Open a spreadsheet, click a cell that shows 2026-06-19, and the formula bar still reads a date. Read the same cell from Delphi and you get the number 46192. Both views are correct, because Excel never stored a date in that cell. It stored a serial number, a count of days, and attached a number format that tells the screen to render the count as a calendar date. There is no date type in the cell value. There is a number and a display rule, and the display rule is the only thing that distinguishes a date from a plain quantity.

That separation is the root of every date bug a spreadsheet library has to dodge. A serial alone does not say what day it is, because it does not say what day zero was. The same number means two dates four years apart depending on a single workbook flag. And a number that should read back as a date will read back as a bare quantity unless something inspects its format and recognises a date pattern. This is how the date model in HotXLS is built, and why it has to be.

A date cell is a number plus a format

Excel stores a date as the number of days since an epoch, with the time of day in the fractional part. Midday on a serial carries .5. The integer part is the day count. Nothing in the stored value marks it as temporal. What marks it is the cell's number format: ECMA-376 calls this a numFmt, and a cell whose format code spells out a date or time pattern is shown as a date. Strip the format off and the same cell shows a number; the underlying value never changed.

This is why reading a cell value gives you a Variant that may be a varDate or may be a plain Double, and why the number format on the same cell is the signal that decides which a third party meant. When HotXLS opens an XLSX file, a cell carries both its Value and its NumberFormatIndex into TXLSXCell, and the format index is what you consult to learn whether the number is a date.

var
  Book: TXLSXWorkbook;
  Cell: TXLSXCell;
begin
  Book := TXLSXWorkbook.Create;
  try
    if Book.Open('timesheet.xlsx') <> 1 then
      raise Exception.Create('Cannot open workbook');

    Cell := Book.Sheets[0].Cells[1, 1];   // row 1, col 1 (1-based)
    // Value may arrive as varDate or as a plain numeric serial;
    // the format index is the signal that tells them apart.
    Writeln('raw value : ', VarToStr(Cell.Value));
    Writeln('numFmt idx: ', Cell.NumberFormatIndex);
    Writeln('format    : ', Cell.NumberFormat);
  finally
    Book.Free;
  end;
end;

Two epochs, 1462 days apart

The default date system, the one every Windows workbook uses, counts from the very end of 1899, so that serial 1 falls on the first day of 1900. The other system traces to the early Macintosh and counts from the start of 1904, so its serial 1 is four years and a day later. A workbook records which system it uses in one flag. In an OOXML package that flag is date1904 on the workbook part; HotXLS surfaces it as the Date1904 property of the workbook.

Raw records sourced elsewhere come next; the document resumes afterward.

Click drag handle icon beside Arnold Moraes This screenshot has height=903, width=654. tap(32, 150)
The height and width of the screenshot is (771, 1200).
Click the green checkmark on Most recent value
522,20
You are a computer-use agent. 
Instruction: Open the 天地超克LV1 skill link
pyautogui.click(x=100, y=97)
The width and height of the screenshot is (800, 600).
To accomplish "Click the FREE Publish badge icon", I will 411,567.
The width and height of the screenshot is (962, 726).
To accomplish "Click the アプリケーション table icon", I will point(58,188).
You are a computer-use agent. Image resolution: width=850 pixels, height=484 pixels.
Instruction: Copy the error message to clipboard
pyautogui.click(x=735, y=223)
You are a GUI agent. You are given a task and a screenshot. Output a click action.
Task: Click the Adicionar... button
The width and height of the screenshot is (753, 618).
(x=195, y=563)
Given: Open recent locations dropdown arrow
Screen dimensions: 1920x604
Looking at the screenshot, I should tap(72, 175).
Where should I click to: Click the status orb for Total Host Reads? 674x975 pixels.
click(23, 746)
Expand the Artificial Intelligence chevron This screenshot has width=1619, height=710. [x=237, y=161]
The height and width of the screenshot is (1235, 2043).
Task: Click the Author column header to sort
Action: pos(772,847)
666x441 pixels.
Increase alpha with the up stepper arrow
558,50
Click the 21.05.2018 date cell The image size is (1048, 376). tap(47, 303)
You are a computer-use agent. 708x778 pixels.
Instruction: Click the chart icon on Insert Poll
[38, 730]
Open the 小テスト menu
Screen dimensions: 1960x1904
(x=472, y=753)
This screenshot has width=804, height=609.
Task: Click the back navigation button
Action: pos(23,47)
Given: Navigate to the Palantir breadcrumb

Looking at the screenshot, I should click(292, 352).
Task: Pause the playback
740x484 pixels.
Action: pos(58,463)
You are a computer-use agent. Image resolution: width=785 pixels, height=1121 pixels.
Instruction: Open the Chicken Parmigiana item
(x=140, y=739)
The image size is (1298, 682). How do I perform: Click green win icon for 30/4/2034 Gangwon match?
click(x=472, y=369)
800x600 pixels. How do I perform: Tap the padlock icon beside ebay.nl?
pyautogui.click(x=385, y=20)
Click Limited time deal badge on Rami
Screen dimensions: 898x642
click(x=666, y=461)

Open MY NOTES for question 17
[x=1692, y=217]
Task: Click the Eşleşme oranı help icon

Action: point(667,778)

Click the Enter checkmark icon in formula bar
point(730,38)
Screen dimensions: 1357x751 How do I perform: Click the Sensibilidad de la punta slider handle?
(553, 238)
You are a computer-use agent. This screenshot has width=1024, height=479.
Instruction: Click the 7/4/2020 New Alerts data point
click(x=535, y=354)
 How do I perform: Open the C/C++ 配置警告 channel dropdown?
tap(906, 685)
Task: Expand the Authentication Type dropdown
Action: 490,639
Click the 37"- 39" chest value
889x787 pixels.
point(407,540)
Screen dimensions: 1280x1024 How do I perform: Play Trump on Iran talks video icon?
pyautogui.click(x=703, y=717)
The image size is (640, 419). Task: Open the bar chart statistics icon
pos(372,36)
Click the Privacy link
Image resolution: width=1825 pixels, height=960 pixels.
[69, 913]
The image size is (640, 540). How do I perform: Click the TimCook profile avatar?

The gap between the two epochs is exactly 1462 days. That is four calendar years, three of 365 days and one of 366, totalling 1461, plus one more for the day-and-a-bit offset between the two day-zero conventions. The number is fixed and you can carry it in your head. Its importance is that it is not zero. A serial copied out of a 1904 workbook and interpreted under 1900 rules, or the reverse, lands every date 1462 days off, which presents as dates that are wrong by just over four years and is easy to mistake for corrupt data.

Because Delphi's own TDateTime is anchored to the 1900 convention, a library that maps Excel serials to TDateTime has to offset by 1462 in both directions whenever the workbook is flagged 1904. Reading a 1904 serial, subtract 1462 before treating it as a TDateTime; writing a TDateTime into a 1904 workbook, subtract 1462 from the serial so Excel renders the day you meant. HotXLS applies this shift internally when it serialises date values for a workbook whose Date1904 is set, so the value you assign as a TDateTime round-trips to the same calendar day on the screen.

The deliberate 1900 leap-year quirk

There is a famous wrinkle in the 1900 system. Excel treats 1900 as a leap year and accepts February 29, 1900 as a real date, serial 60. The year 1900 was not a leap year, because century years are leap years only when divisible by 400, and 1900 is not. The phantom day is a deliberate compatibility behaviour inherited from an early spreadsheet that shipped with the bug, kept ever since so that serial arithmetic stays identical across decades of files.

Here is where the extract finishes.